**ACTION ITEM**
Below are records; report the number of lines among them that include the word "agent", and nothing further.
* * * * *
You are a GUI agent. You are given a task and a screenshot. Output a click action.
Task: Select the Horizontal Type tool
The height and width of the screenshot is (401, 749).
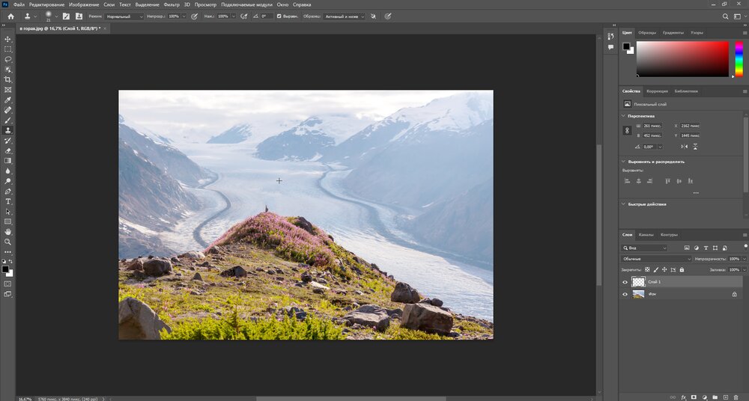8,201
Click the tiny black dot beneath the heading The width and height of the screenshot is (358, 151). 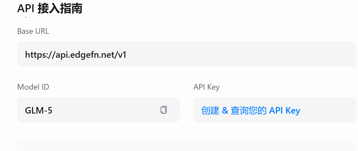(x=26, y=17)
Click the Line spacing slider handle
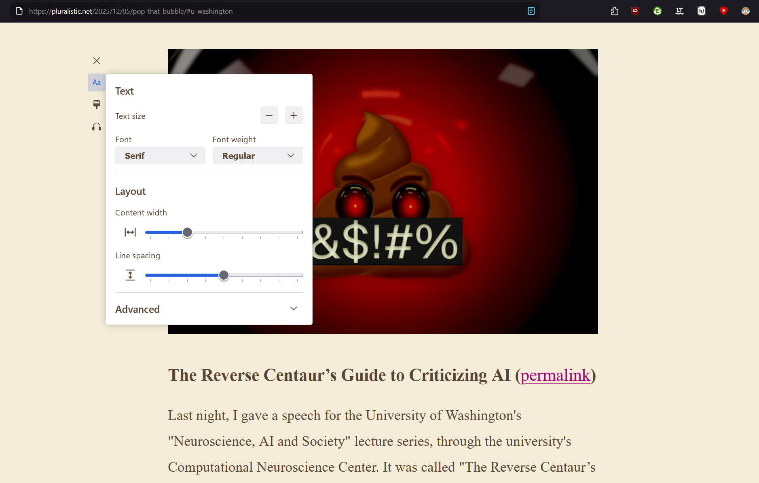The width and height of the screenshot is (759, 483). pyautogui.click(x=224, y=275)
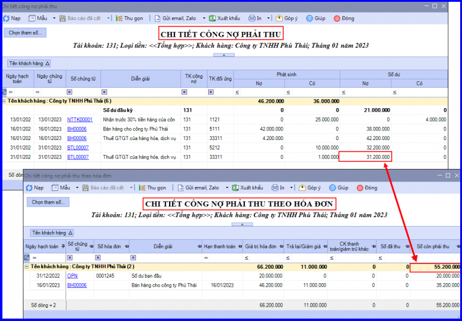This screenshot has height=321, width=462.
Task: Click Xuất khẩu Excel icon in top toolbar
Action: 212,18
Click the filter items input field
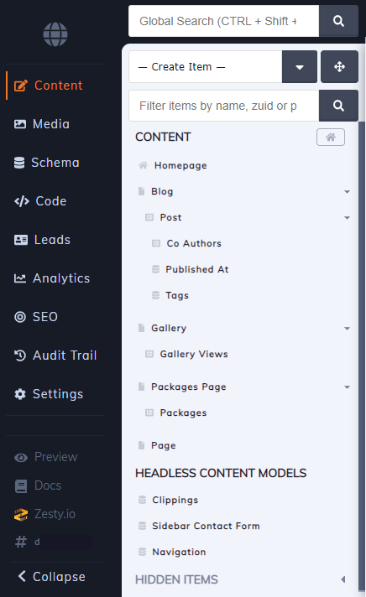This screenshot has width=366, height=597. click(224, 106)
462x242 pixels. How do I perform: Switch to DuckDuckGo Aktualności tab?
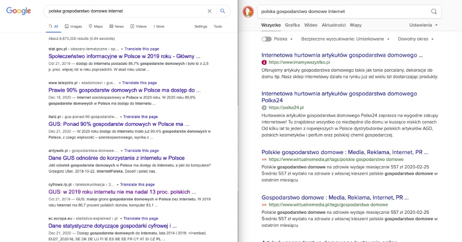(x=334, y=25)
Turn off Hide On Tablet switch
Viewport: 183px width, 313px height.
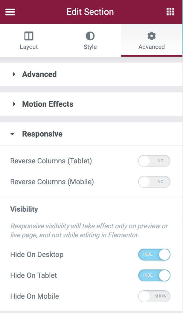point(154,275)
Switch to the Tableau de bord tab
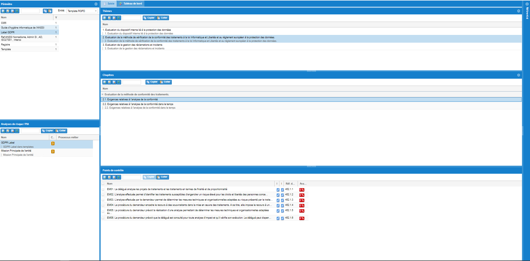The image size is (530, 261). tap(131, 4)
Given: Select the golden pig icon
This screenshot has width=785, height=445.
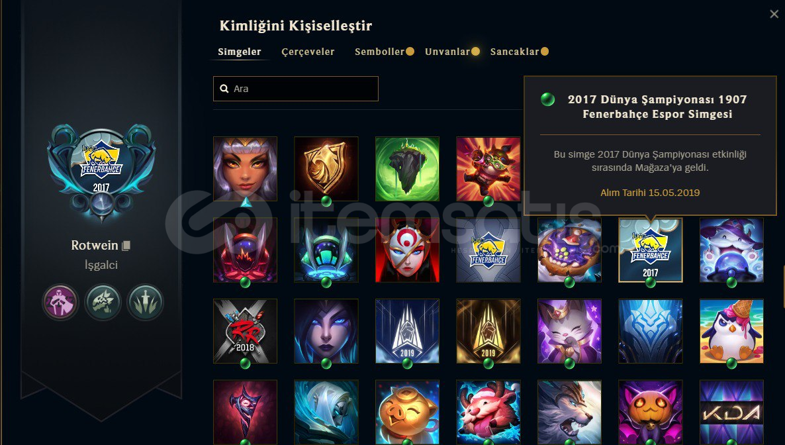Looking at the screenshot, I should 407,412.
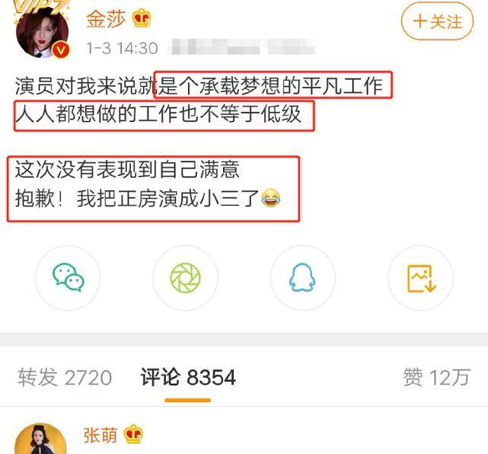This screenshot has height=454, width=488.
Task: Tap the crown membership badge beside 金莎
Action: coord(142,18)
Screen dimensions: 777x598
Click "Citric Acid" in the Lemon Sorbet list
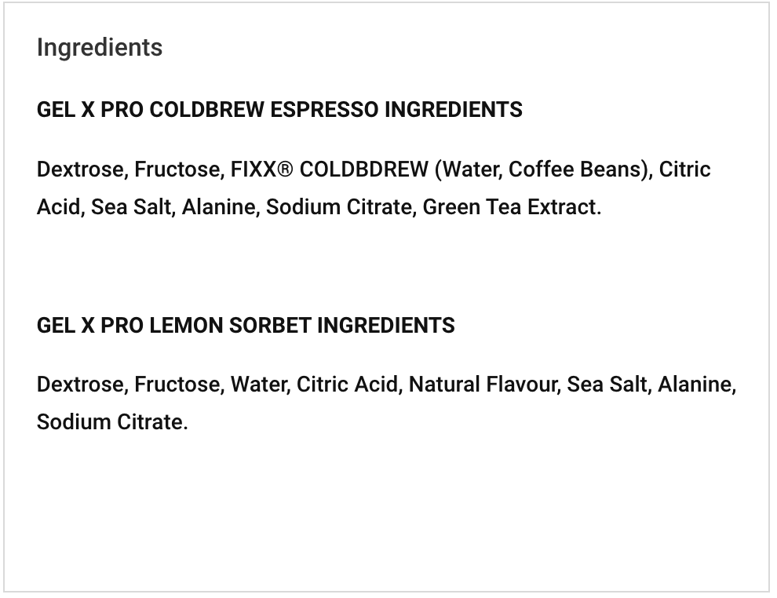coord(347,385)
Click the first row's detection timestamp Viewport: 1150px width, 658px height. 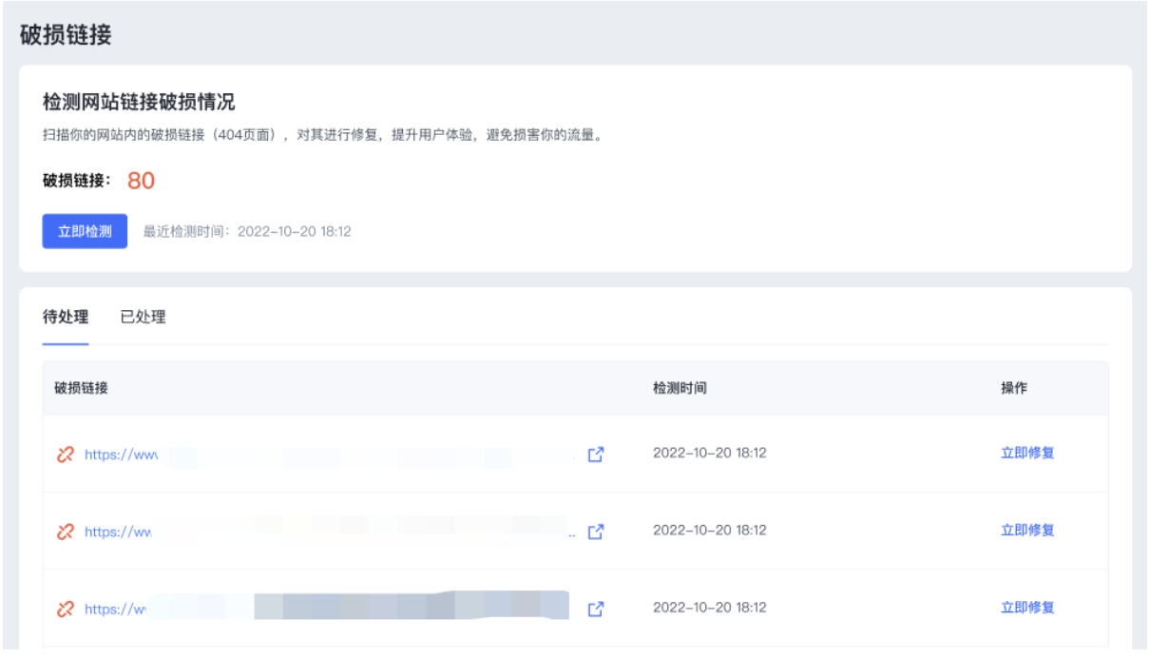(709, 454)
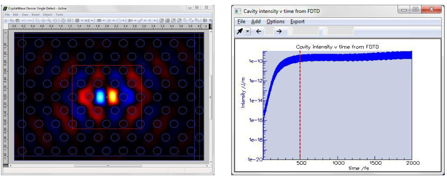The height and width of the screenshot is (180, 447).
Task: Click the forward arrow in the graph toolbar
Action: pos(279,31)
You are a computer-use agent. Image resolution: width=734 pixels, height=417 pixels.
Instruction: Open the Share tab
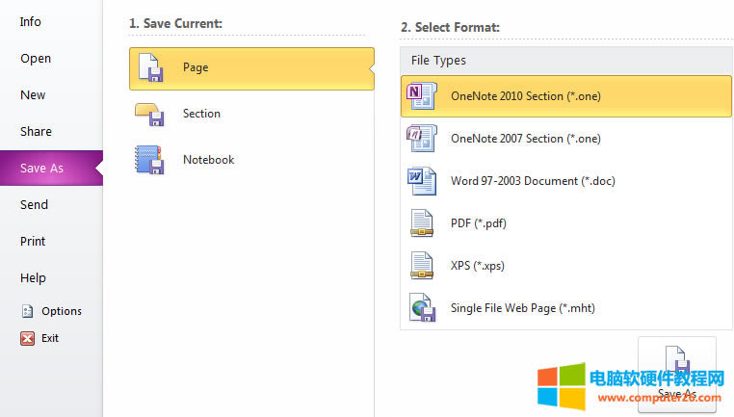pos(36,131)
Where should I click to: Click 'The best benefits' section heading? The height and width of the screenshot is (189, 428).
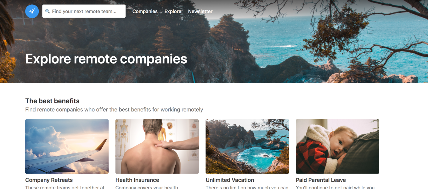pyautogui.click(x=52, y=101)
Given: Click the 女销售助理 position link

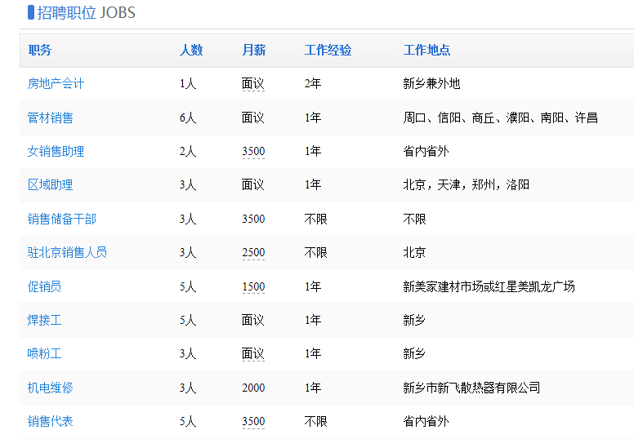Looking at the screenshot, I should 56,152.
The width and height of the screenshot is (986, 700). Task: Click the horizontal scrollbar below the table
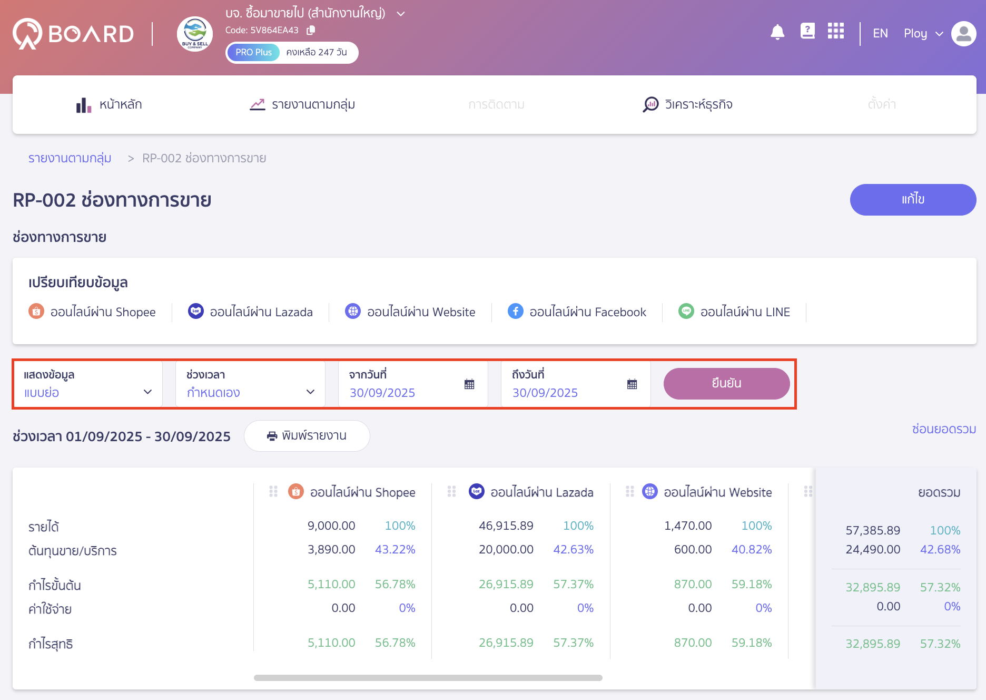428,678
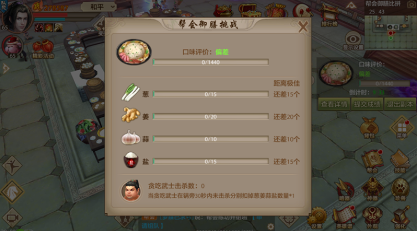This screenshot has width=417, height=231.
Task: Select the 查看详情 tab button
Action: [334, 104]
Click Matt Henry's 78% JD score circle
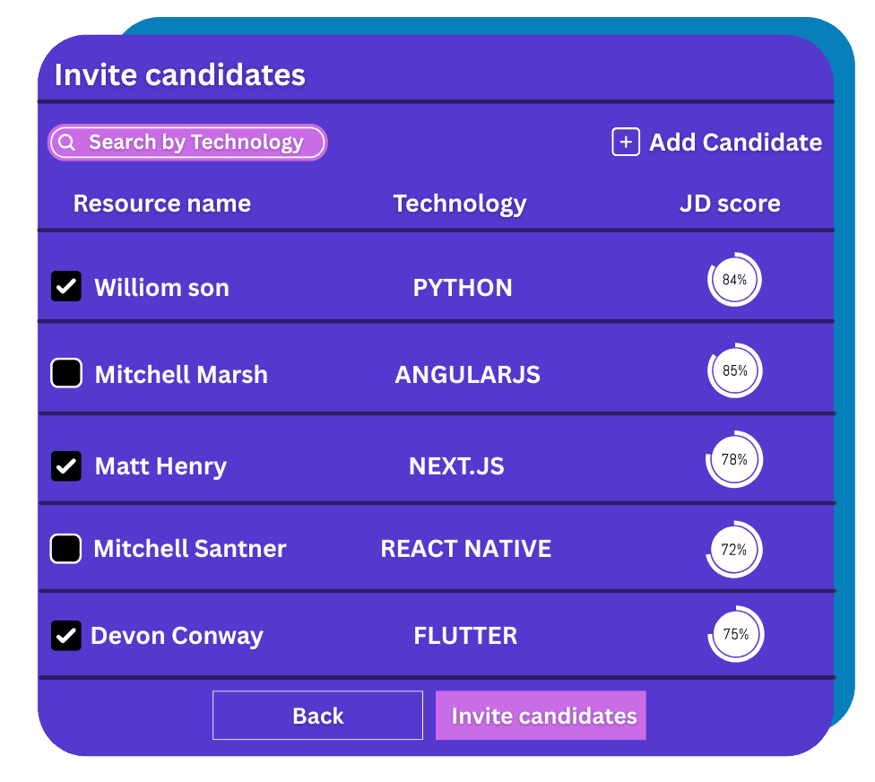The image size is (875, 782). coord(734,458)
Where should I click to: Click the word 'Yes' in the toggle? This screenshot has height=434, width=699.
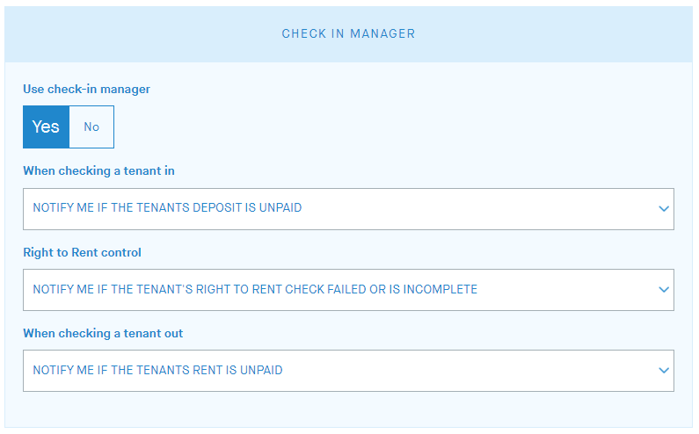(46, 127)
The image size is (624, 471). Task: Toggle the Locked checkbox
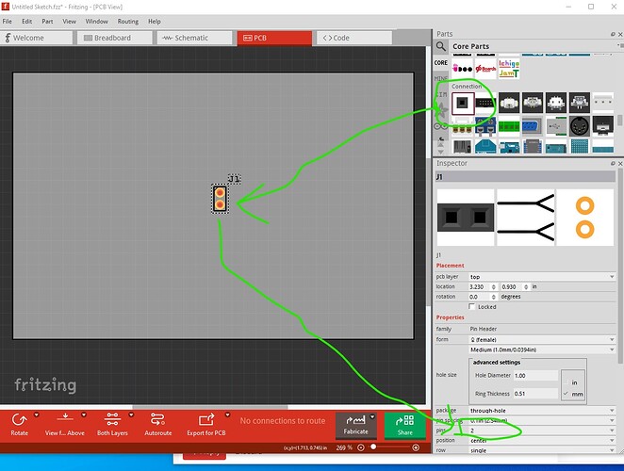(472, 306)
* * * * *
**SOLUTION TO THIS PROBLEM**
2